Elle lui expliqua alors comment ce miracle était possible ; comment la matrice générait une poche de gravité tolérable dans laquelle elle pouvait vivre ; comment ce résultat était obtenu, par la circulation, dans les profondeurs de la croûte, de quantités affolantes de matière dégénérée. Peut-être un sous-produit computationnel. Ou peut-être pas. Mais, telle une lentille divergente, le flux concentrait la gravité et l’éloignait d’elle, pendant que des forces tout aussi farouches empêchaient les murs de s’effondrer à une vitesse à peine inférieure à celle de la lumière.
— Et vous ?
— Je ne suis pas comme vous, répondit Pascale. Le corps que je porte n’est qu’une enveloppe que j’anime comme une marionnette, et qui me permet de vous rencontrer. Il est formé de la même matière nucléaire que la croûte. Les neutrons sont solidarisés par des quarks étranges, afin que je ne me volatilise pas sous l’effet de ma propre pression quantique. Mais je ne pense pas, dit-elle en portant la main à son front. Ça, c’est tout autour de vous que ça se passe, dans la matrice proprement dite. Je vous demande de m’excuser – ça va vous paraître terriblement grossier – mais je trouverais mortellement ennuyeux d’être obligée de ne rien faire d’autre que de vous parler. Comme je disais, nos vitesses de computation sont très différentes. J’espèce que vous ne le prenez pas mal ? Ça n’a rien de personnel, j’espère que vous le comprenez.

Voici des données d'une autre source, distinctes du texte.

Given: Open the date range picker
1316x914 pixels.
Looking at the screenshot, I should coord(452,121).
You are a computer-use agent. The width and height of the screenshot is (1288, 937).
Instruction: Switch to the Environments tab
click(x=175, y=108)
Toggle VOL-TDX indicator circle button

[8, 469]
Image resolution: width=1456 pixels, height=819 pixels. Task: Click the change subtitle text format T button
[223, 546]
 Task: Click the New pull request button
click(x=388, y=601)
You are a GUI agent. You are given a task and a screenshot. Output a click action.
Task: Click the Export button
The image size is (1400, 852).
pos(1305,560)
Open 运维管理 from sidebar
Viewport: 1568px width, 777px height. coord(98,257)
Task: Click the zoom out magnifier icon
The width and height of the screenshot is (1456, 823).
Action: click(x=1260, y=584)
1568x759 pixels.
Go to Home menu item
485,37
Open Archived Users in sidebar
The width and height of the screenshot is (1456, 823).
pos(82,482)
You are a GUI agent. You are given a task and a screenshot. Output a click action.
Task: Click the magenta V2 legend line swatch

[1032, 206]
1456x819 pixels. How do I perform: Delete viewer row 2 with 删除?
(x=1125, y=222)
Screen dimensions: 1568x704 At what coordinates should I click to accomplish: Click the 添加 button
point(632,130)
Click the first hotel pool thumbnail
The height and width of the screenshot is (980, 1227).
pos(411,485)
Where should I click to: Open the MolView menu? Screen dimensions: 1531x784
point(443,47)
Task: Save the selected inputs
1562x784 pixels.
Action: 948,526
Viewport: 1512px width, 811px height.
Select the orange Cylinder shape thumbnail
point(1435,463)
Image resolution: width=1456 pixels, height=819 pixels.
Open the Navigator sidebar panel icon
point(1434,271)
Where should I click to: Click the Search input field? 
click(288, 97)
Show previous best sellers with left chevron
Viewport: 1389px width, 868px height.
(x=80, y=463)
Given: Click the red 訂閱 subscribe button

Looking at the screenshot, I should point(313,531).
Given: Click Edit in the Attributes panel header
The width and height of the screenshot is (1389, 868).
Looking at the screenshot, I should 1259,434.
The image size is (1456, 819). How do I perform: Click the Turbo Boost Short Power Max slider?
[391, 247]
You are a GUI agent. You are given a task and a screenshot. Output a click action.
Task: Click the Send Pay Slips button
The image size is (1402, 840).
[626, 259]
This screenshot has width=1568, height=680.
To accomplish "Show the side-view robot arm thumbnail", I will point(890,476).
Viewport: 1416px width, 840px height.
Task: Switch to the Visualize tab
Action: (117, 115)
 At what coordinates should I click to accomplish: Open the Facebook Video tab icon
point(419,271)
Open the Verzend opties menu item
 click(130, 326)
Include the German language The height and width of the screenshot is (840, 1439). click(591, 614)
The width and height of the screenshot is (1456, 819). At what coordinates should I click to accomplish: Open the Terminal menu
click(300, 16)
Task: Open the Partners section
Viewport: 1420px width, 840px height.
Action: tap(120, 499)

— N’ayez crainte, répondit Khouri. Je suis sûre que je penserais comme vous.
Le corridor s’élargit, ou plutôt elles se retrouvèrent dans le bureau d’un savant, un savant des cinq ou six derniers siècles, à en juger par tout le matériel scientifique qui s’y trouvait. La couleur dominante était le marron, le marron du temps qui passe, des étagères qui couvraient les murs et des reliures patinées des vieux livres rangés sur les rayons, le brun lustré du bureau d’acajou, le bronze des appareils scientifiques disposés un peu partout, en guise de décoration. Les murs libres étaient occupés par des vitrines de bois contenant des ossements jaunis : des squelettes non humains, qu’on aurait pu, au premier abord, prendre pour des fossiles de dinosaures ou de gros oiseaux sans ailes, à présent disparus, pourvu qu’on ne prête pas une attention exagérée à la capacité du crâne non humain, à l’ampleur de l’esprit qu’il contenait sûrement jadis.